Lorsque la mère de Benjamin Stora est décédée en 2000, il a retrouvé au fond du tiroir de sa table de nuit,
les clés de leur appartement de Constantine, quitté en 1962. Ces clés retrouvées ouvrent aussi les portes
de la mémoire.
La guerre est un bruit de fond qui s’amplifie soudain. Quand en août 1955, les militaires installent une
mitrailleuse dans la chambre du petit Stora pour tirer sur des Algériens qui s’enfuient en contrebas, il a
quatre ans et demi et ne comprend pas. Quelques années plus tard, quand ses parents parlent à voix
basse, il entend les craintes et l’idée du départ. Mais ses souvenirs sont aussi joyeux, visuels, colorés,
sensuels. Il raconte la douceur du hammam au milieu des femmes, les départs à la plage en été, le cinéma
du quartier ou passaient les westerns américains, la saveur des plats et le bonheur des fêtes.

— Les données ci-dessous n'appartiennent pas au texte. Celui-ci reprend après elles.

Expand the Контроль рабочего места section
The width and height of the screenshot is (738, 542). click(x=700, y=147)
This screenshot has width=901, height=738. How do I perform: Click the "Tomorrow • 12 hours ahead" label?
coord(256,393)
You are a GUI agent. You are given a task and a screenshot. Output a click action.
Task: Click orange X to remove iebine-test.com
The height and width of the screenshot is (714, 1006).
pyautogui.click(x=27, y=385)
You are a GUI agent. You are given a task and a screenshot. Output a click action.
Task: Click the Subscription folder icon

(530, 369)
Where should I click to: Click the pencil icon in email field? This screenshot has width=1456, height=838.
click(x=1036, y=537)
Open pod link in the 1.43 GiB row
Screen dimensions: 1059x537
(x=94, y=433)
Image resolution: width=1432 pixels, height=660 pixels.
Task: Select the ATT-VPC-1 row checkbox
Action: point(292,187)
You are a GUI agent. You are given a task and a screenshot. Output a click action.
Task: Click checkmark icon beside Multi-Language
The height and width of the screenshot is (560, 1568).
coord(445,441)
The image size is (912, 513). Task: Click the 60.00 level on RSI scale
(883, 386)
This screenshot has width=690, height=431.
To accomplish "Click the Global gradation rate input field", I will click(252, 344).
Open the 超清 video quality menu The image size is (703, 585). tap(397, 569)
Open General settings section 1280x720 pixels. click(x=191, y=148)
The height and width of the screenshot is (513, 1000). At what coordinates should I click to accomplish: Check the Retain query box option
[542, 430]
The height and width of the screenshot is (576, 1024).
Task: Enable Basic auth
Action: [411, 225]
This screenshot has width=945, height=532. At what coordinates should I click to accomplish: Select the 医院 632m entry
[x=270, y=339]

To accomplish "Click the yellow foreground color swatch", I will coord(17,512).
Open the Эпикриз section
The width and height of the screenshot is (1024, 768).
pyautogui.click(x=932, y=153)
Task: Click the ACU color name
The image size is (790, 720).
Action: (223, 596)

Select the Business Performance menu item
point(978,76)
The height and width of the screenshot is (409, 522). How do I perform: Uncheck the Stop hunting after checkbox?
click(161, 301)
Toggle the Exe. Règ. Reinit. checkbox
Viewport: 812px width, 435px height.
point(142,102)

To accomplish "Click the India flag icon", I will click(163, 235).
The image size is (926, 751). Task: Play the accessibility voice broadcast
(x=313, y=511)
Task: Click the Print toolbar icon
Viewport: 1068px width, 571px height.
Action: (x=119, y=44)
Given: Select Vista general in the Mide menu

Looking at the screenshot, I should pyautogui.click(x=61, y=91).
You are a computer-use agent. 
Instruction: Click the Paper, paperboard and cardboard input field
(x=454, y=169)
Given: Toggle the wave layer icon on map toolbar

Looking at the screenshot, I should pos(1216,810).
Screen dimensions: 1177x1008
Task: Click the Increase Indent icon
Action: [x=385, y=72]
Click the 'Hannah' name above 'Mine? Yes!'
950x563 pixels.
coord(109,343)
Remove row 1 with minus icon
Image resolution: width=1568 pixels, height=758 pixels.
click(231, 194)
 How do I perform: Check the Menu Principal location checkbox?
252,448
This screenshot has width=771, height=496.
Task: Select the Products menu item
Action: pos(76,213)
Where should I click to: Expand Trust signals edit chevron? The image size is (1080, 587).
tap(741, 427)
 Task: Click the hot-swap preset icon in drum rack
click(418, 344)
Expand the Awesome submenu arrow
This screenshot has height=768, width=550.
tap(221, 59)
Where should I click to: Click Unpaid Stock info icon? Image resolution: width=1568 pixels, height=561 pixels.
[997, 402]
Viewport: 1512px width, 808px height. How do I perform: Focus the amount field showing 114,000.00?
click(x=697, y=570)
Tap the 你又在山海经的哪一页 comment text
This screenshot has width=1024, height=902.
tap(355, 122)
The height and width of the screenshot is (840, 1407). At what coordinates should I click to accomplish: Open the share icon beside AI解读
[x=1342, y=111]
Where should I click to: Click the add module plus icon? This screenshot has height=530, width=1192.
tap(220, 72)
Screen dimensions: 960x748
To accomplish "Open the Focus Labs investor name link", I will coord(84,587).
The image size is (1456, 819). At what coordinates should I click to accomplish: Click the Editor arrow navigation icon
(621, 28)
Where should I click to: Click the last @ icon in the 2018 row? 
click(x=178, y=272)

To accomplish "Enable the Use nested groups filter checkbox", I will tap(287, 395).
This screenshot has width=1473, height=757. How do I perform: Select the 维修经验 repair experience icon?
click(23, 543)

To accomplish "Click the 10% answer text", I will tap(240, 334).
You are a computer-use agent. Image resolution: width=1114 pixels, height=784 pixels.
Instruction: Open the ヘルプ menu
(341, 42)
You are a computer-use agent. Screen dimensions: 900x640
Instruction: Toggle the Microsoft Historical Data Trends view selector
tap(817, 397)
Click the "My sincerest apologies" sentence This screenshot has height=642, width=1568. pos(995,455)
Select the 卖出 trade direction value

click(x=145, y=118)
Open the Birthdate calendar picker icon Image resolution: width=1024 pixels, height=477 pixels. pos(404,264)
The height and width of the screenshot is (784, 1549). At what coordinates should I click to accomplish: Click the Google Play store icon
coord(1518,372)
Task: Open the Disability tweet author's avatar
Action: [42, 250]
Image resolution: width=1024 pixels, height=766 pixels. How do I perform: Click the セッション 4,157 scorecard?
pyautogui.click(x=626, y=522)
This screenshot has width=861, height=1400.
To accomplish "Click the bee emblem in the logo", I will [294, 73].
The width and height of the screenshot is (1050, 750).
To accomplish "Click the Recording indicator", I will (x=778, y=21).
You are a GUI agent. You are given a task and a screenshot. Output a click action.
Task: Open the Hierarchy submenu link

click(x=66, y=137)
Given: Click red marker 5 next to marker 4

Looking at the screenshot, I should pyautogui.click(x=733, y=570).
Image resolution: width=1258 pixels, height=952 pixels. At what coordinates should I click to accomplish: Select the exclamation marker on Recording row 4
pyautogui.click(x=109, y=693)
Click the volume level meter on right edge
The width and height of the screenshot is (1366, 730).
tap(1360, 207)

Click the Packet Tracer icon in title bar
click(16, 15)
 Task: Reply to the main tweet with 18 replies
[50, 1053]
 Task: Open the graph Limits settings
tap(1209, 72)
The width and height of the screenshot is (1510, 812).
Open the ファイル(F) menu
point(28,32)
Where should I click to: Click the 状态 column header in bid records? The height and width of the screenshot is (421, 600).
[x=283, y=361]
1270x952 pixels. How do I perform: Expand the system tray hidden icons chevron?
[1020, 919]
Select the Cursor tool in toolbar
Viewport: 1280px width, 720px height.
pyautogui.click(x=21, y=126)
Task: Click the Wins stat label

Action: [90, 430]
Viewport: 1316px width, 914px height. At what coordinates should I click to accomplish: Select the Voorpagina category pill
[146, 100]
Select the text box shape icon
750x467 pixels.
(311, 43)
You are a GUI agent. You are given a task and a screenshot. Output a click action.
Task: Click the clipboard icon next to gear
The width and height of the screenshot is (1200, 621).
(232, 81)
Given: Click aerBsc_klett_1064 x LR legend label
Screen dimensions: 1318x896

Ces scènes, ces images révèlent les relations entre les différentes communautés, à la fois proches et
séparées, entre l’arabe quotidien de la mère et le français du père, la blonde institutrice de l’école publique
et les rabbins de l’école talmudique, la clameur des rues juives et l’attirante modernité du quartier
européen, une histoire se lit dans l’épaisseur du vécu.
Benjamin Stora a écrit là son livre le plus intime. A travers le regard d’un enfant devenu historien, il restitue
avec émotion un monde perdu, celui des juifs d’Algérie, fous de la république et épris d’Orient.